▶ Questions on the material
(1) In the text about Cassandra Zampini, in which city is she based?
(2) Decide whether each statement agrees with the text about Cassandra Zampini, answering yes or no and quoting the words of the text that decide it. (a) Zampini is based in New York. (b) Zampini turns her lens toward television news. (c) Zampini hopes to mark where digital life ends and real life begins.
(3) List every kind of content that the text about Cassandra Zampini says she returns to physical space through screenprinting and aggregation.

▶ Text excerpt
+ + + +
Cassandra Zampini is a New York–based artist whose work explores how digital life shapes human experience and identity.
My work is an urgent response to what it feels like to live digitally—the endless bombardment of addictive information and all the ways digital life shapes us. By returning images, videos, and memes to physical space through screenprinting and aggregation, I seek to reclaim the depth and mystery of the human experience from the flattening forces of the screen and its power and control in digital life. By uncovering what subtly guides us—and why—I hope to rediscover connection and meaning, and to mark where digital life ends and real life begins
BIO
Cassandra Zampini is a New York–based artist whose work explores how digital life shapes human experience and identity. Following in the tradition of artists who have interrogated and recontextualized mass media, she turns her lens toward internet culture, where algorithms, memes, and viral images shape what we see, feel, and believe.
Through screenprinting, image aggregation from internet content, Zampini creates spaces for connection and contemplation, where wonder, meaning, and the beauty of real human experience can resurface.
+ + + +
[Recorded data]
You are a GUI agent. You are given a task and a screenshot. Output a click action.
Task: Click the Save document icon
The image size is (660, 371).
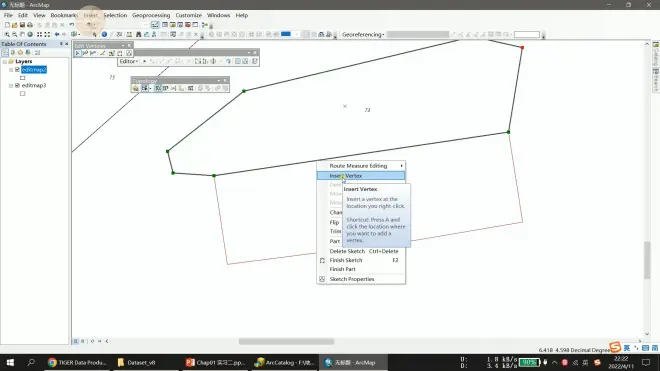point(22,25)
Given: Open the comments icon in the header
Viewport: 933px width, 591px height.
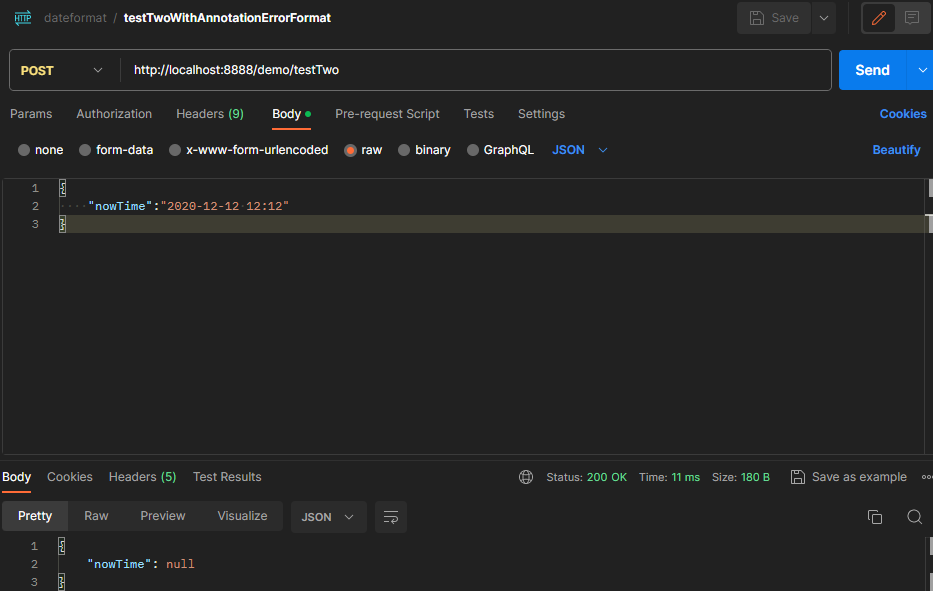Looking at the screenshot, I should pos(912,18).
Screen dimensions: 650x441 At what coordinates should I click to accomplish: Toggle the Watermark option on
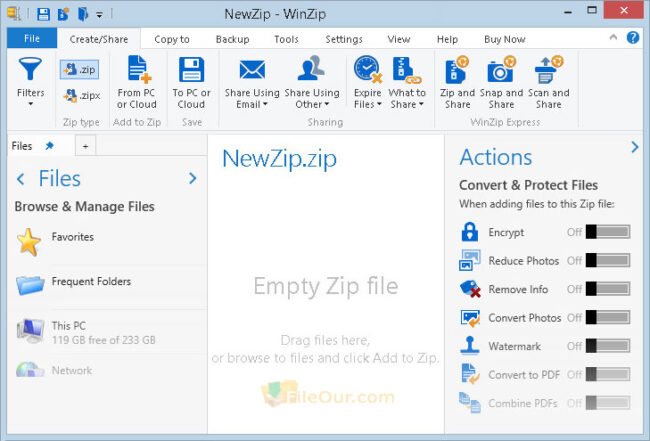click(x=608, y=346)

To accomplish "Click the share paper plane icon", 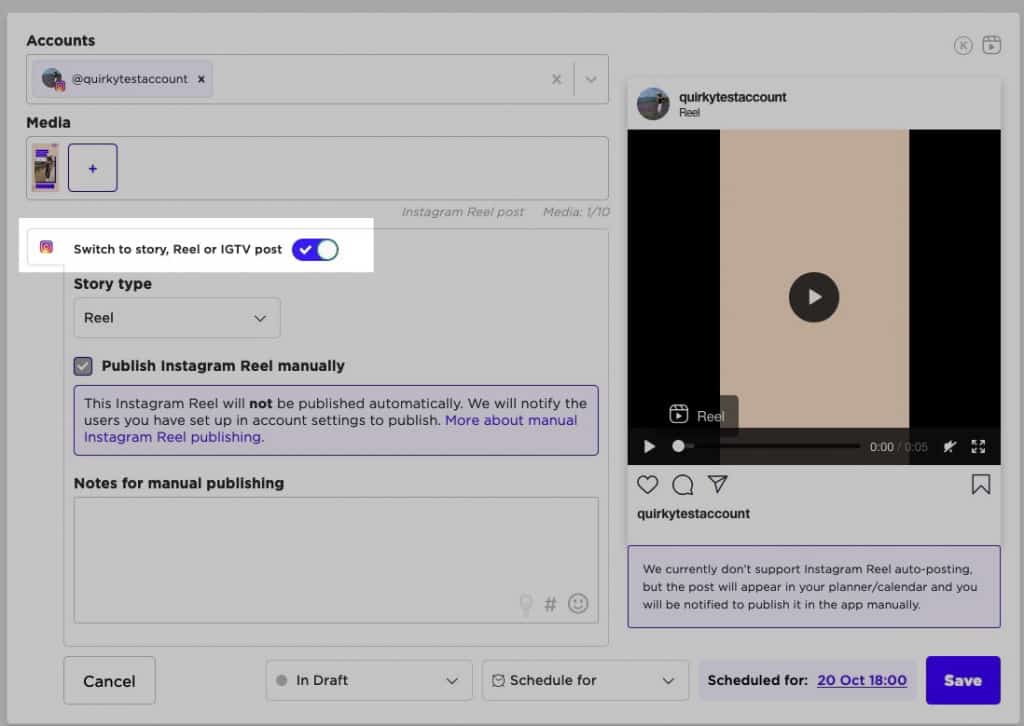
+ + + +
▶ Results
(1) New York

(2)
(a) Yes: "Cassandra Zampini is a New York–based artist"
(b) No: "she turns her lens toward internet culture"
(c) Yes: "to mark where digital life ends and real life begins"

(3) images, videos, memes